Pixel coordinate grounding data
------------------------------------------------------------------------
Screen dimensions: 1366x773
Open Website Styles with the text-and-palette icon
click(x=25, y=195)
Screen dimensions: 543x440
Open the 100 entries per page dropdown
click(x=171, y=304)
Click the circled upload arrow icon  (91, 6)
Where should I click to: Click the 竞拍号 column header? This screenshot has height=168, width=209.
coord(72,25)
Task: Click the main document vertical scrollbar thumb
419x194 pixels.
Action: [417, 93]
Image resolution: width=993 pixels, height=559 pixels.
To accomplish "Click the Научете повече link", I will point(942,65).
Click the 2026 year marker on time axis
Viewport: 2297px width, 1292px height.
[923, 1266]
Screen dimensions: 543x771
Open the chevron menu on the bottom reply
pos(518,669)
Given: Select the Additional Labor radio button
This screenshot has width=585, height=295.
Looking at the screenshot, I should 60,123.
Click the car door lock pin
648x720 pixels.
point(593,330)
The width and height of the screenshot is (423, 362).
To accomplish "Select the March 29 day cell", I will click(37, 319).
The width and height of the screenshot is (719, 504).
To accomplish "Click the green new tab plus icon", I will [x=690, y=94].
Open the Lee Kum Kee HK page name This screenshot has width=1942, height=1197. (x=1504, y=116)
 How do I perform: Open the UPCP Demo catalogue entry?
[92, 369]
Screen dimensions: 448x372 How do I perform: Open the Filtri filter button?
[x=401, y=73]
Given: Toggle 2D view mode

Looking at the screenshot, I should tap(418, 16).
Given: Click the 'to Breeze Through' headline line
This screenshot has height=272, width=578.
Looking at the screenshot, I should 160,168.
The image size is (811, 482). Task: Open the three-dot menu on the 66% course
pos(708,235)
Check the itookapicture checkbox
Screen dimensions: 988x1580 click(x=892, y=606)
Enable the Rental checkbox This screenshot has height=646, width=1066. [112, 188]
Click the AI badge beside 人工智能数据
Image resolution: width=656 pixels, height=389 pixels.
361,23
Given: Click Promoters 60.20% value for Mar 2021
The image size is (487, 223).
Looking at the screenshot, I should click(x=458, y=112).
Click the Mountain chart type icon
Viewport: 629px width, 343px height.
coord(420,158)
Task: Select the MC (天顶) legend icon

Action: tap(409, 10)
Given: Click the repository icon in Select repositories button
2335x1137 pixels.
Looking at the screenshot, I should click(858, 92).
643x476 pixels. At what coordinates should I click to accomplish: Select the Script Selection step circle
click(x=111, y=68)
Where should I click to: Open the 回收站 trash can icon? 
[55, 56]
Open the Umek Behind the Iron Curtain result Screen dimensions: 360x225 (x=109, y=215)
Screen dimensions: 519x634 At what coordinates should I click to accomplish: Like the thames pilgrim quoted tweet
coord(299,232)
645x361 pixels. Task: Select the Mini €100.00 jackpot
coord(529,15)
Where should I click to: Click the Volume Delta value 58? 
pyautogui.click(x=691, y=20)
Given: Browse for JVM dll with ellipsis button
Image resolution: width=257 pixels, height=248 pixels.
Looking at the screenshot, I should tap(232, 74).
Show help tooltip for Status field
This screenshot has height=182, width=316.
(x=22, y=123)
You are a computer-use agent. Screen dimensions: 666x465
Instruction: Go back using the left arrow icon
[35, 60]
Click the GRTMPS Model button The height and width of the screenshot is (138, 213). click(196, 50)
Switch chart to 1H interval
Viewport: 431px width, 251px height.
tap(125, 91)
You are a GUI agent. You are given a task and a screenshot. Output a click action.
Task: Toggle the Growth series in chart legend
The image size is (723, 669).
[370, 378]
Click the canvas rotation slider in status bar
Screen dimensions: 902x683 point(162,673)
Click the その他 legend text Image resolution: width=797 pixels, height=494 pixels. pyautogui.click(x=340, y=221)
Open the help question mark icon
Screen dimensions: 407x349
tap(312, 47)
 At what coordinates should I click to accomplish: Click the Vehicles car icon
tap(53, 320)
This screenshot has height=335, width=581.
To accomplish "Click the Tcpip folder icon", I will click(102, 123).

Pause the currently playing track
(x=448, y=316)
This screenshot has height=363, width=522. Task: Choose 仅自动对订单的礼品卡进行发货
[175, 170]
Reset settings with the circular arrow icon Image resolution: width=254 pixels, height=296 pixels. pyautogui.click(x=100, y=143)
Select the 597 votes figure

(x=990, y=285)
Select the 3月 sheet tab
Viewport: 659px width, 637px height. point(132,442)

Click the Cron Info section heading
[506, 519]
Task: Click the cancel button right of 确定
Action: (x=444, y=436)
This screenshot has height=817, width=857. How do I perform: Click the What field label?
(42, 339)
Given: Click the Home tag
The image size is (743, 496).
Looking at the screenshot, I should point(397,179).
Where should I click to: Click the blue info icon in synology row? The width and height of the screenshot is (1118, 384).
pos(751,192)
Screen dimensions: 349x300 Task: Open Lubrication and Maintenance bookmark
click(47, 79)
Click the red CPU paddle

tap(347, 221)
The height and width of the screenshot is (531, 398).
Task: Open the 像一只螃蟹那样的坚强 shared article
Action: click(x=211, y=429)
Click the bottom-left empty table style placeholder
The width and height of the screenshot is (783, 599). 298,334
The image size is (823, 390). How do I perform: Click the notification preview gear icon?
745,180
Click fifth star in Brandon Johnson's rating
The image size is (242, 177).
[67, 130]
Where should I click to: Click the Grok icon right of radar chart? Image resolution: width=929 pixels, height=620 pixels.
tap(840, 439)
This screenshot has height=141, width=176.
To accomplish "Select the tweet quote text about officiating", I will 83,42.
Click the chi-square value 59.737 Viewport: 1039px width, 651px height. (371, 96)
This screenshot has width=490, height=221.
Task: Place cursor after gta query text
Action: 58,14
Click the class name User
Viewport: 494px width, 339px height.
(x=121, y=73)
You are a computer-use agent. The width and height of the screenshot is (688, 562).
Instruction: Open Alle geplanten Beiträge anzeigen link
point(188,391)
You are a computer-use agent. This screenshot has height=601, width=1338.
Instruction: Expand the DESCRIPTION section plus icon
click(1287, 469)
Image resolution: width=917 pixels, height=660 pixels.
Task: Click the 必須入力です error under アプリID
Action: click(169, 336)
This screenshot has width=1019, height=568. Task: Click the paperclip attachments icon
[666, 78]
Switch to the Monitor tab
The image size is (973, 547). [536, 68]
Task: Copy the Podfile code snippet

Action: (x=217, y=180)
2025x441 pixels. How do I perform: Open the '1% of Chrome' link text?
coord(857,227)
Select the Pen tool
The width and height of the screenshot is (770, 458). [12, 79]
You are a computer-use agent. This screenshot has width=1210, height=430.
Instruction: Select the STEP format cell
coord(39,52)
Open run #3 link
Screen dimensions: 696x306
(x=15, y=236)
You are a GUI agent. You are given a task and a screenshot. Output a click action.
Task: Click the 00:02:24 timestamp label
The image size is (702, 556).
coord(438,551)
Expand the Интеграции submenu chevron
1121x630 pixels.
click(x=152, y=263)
------------------------------------------------------------------------
Only lines containing the string "will" are needed. Pull each of them out of the records above.

To accomplish "Click the Научете повече link", I will point(942,65).
To accomplish "Select the March 29 day cell", I will click(37, 319).
To accomplish "Click the green new tab plus icon", I will [x=690, y=94].
To accomplish "Click the Tcpip folder icon", I will click(102, 123).
To accomplish "Select the tweet quote text about officiating", I will 83,42.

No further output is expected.